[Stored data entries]
··········

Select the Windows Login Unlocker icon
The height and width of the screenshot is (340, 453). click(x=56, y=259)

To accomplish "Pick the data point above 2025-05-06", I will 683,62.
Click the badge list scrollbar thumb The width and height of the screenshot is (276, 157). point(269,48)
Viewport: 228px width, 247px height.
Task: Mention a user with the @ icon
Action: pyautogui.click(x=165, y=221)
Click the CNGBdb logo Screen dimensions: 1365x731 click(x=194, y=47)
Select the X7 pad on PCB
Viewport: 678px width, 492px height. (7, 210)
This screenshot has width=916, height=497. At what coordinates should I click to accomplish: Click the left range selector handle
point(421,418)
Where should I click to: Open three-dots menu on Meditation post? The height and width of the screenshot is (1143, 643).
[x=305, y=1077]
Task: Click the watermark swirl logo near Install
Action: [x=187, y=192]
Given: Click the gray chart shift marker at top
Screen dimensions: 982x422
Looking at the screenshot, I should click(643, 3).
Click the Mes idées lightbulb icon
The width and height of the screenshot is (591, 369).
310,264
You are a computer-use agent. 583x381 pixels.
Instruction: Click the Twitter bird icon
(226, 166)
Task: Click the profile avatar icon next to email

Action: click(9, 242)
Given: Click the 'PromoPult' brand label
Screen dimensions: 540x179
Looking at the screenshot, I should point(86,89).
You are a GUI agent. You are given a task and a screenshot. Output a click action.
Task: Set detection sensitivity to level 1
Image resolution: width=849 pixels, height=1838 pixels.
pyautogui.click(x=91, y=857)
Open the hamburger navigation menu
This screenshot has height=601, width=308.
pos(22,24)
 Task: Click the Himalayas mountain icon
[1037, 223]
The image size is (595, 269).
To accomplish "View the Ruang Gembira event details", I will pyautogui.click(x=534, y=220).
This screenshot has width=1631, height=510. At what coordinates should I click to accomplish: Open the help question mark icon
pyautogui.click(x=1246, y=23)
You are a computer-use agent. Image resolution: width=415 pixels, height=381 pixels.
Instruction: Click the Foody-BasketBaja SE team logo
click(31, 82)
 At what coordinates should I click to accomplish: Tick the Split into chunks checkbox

··········

- **Required action**: Using the data above, transcribe the lines that run from the line with "Click the CNGBdb" to the line with "Open the hamburger navigation menu", both ends kept, and output nothing else.

- **Response below**:
Click the CNGBdb logo Screen dimensions: 1365x731 click(x=194, y=47)
Select the X7 pad on PCB
Viewport: 678px width, 492px height. (7, 210)
This screenshot has width=916, height=497. At what coordinates should I click to accomplish: Click the left range selector handle
point(421,418)
Where should I click to: Open three-dots menu on Meditation post? The height and width of the screenshot is (1143, 643).
[x=305, y=1077]
Task: Click the watermark swirl logo near Install
Action: [x=187, y=192]
Given: Click the gray chart shift marker at top
Screen dimensions: 982x422
Looking at the screenshot, I should click(643, 3).
Click the Mes idées lightbulb icon
The width and height of the screenshot is (591, 369).
310,264
You are a computer-use agent. 583x381 pixels.
Instruction: Click the Twitter bird icon
(226, 166)
Task: Click the profile avatar icon next to email

Action: click(9, 242)
Given: Click the 'PromoPult' brand label
Screen dimensions: 540x179
Looking at the screenshot, I should point(86,89).
You are a GUI agent. You are given a task and a screenshot. Output a click action.
Task: Set detection sensitivity to level 1
Image resolution: width=849 pixels, height=1838 pixels.
pyautogui.click(x=91, y=857)
Open the hamburger navigation menu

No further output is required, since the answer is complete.